--- やること ---
a - 二つの作品を比べた文章で、書き手が二つの作品に見つけた共通点は何ですか。
b - 二つの作品を比べた文章のうち、「なんの関連性もなさそうな」から「当時の惨状を告白しています。」までを、両はしも含めてそのまま書き出してください。
c - 二つの作品を比べた文章を、終わっているところから続けて書いてください。

--- 文章の本文 ---
»»
自分とは違う立場の人をどれだけ理解できるかで世界は変わる
『鬼太郎誕生 ゲゲゲの謎』
『ハイ・ライズ』を紹介しました。
『ゲゲゲの謎』は昨年公開された
アニメ映画作品、
『ハイ・ライズ』は
'70年代のイギリス文学です。
なんの関連性もなさそうな
2作品ですが、私なりに二つの作品に
共通点も見出しました。
その共通点は、
「上の人間が下の人間を利用する」
という構図です。
『ゲゲゲの謎』は
'50年代の日本が舞台になっており、
戦後の空気感が濃厚に漂っています。
そんな中で主要人物の
水木は戦争から帰った
帰還兵として、
当時の惨状を告白しています。
部下には自らの命を差し出す
「特攻」を命じ、
上官は「上に報告する義務がある」
という言い訳をして
自分だけは命を守る、
戦争から帰っても、
親兄弟は亡くなっており、
家もなく、
露頭を迷う生活が待っていました。
お金や権力のあるものだけが
それまでと同じ生活ができ、
下の者たちは搾取され続けている
という話でした。
『ハイ・ライズ』でも
形は違えど、同じような問題が
出てきました。
舞台となっている高層マンションでは、
高層階に行くにしたがって、
住人の地位が高く、
いろんなものを享受しています。
逆に下層に行くほど貧しく、
上の人たちとは別次元に
暮らしているのです。
古今東西を問わず、
こういう問題は
常に人間社会に付きまとっている
ということがよくわかります。
それとは別に
『ゲゲゲの謎』では、
水木とゲゲ郎(鬼太郎の父)の間に
友情が生まれる
という要素がありました。
『ハイ・ライズ』では、
最後まで人々が理解し合うことは
なかったように思うのですが、
水木とゲゲ郎の友情の描写には
この「階層間」の溝を埋める
ヒントがある気がします。
ゲゲ郎は村では素性の知れない
「謎の男」として、
殺人の容疑がかけられていました。
最初は水木も、
そう決めてかかっていたのですが、
ゲゲ郎の身の上話を聞くうちに
徐々に打ち解けていきます。
そうして、最終的には、
二人は親友・戦友となったのです。
««
--- データの抜き出し ---
»»
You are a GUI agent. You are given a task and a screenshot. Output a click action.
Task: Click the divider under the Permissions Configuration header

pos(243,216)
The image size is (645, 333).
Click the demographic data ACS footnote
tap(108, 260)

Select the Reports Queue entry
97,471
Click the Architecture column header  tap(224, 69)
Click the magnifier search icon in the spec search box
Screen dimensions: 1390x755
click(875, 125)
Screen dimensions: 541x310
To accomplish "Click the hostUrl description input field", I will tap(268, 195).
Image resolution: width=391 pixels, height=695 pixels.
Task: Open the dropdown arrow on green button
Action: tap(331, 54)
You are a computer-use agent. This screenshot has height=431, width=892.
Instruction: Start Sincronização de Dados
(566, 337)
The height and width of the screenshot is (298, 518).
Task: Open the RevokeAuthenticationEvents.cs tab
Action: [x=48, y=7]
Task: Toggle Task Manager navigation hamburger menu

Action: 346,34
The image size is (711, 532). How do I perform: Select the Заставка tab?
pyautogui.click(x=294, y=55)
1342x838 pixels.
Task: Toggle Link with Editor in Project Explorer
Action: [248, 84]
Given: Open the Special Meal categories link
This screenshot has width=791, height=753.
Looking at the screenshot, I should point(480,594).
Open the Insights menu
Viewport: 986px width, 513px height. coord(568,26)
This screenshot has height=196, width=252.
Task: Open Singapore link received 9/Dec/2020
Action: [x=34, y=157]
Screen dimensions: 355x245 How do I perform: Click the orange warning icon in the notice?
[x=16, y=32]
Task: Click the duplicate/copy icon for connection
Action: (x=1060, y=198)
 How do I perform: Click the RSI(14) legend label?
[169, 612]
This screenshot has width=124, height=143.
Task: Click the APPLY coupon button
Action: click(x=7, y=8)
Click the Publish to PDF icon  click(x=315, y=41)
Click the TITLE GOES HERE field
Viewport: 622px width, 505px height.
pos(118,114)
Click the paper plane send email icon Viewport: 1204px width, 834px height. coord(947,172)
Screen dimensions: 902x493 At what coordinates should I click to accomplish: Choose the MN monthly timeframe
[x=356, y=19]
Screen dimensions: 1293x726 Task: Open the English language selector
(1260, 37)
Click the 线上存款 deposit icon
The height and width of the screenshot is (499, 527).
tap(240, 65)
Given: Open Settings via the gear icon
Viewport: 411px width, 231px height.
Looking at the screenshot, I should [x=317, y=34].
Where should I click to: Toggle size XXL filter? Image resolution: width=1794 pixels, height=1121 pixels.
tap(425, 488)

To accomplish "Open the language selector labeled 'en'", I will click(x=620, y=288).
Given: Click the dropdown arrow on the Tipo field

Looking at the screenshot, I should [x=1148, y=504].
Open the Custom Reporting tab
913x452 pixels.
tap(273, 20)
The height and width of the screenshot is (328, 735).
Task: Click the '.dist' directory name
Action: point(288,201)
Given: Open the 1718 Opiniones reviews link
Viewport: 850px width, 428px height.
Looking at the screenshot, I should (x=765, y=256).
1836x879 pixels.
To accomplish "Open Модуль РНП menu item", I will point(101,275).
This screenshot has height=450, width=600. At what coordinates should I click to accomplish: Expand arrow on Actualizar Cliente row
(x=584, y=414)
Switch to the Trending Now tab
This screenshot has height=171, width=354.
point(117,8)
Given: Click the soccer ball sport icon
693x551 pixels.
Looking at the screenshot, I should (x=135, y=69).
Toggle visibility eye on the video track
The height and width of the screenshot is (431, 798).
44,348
««
--- 答え ---
a - 「上の人間が下の人間を利用する」という構図です。

b -
なんの関連性もなさそうな
2作品ですが、私なりに二つの作品に
共通点も見出しました。
その共通点は、
「上の人間が下の人間を利用する」
という構図です。
『ゲゲゲの謎』は
'50年代の日本が舞台になっており、
戦後の空気感が濃厚に漂っています。
そんな中で主要人物の
水木は戦争から帰った
帰還兵として、
当時の惨状を告白しています。

c -
ゲゲ郎の人生は
「幽霊族」として迫害され続けた
歴史でもありました。
人間よりも前にこの世に存在していた
幽霊族は人間が出てきたことによって、
生活の場を縮小し、
人間たちに迫害を受け、
衰退させられることになります。
その最後の生き残りが
ゲゲ郎とその妻(鬼太郎の両親)
だったのです。
そのことを知った水木は
ゲゲ郎に同情して、
妻の捜索の手助けをします。
ここに階層間の溝を埋める
ヒントがあるのではないでしょうか。
生い立ちや所属が異なる
人との関わり方です。
もしも『ハイ・ライズ』に出てくる
住人たちの中で、
異なる階層と交流を持つ人物が
一人でもいたら、
物語の展開は大きく変わった気がします。
逆に『ゲゲゲの謎』で、
水木とゲゲ郎が
打ち解けることがなければ、
あれほど、人々の胸を打つ物語には
なっていなかったでしょう。
現実の世の中にも、
階層間の闘争や
異なる属性の対立があります。
それはどれだけ綺麗ごとを言っても、
避けられない事実です。
しかし、そこを乗り越えて
分かり合える人が一人でもいるなら、
世界は大きく変わるでしょう。
自分とは違う人を理解する度量が
あるかないかで、
自分の目の前に広がる世界も
大きく変わるのです。
どちらもフィクションであり、
何も考えずに楽しめる
エンタメ作品ではありますが、
一方で、こんな深いテーマを
感じることもできる
深い作品だった気がします。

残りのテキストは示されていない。